• Material for the task:
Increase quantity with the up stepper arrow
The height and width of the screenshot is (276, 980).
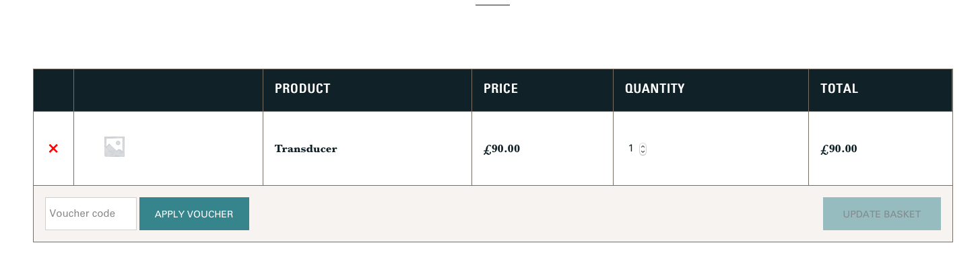pyautogui.click(x=643, y=146)
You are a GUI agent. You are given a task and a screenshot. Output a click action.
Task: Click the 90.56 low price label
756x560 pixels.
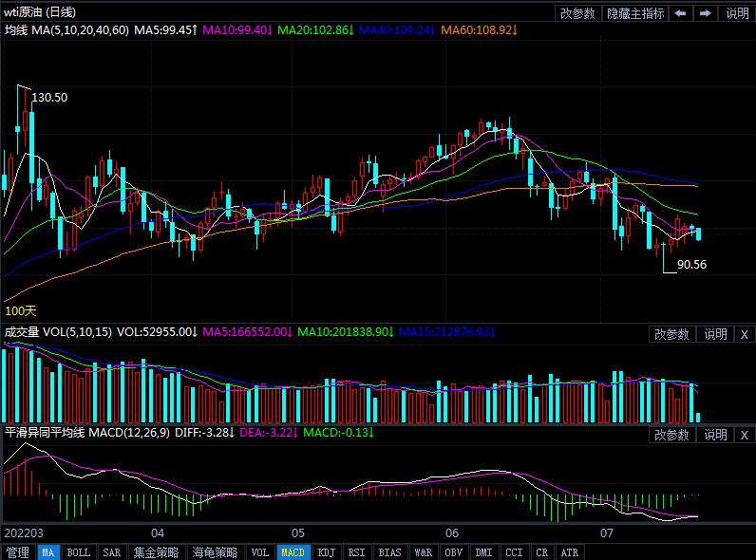[x=691, y=265]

• Work request:
Only the pictures stay behind; copy everything else in the records above exactly.

• Exercise output:
Increase quantity with the up stepper arrow
The height and width of the screenshot is (276, 980).
pyautogui.click(x=643, y=146)
You are a GUI agent. You are given a task and a screenshot. Output a click action.
Task: Click the 90.56 low price label
756x560 pixels.
[x=691, y=265]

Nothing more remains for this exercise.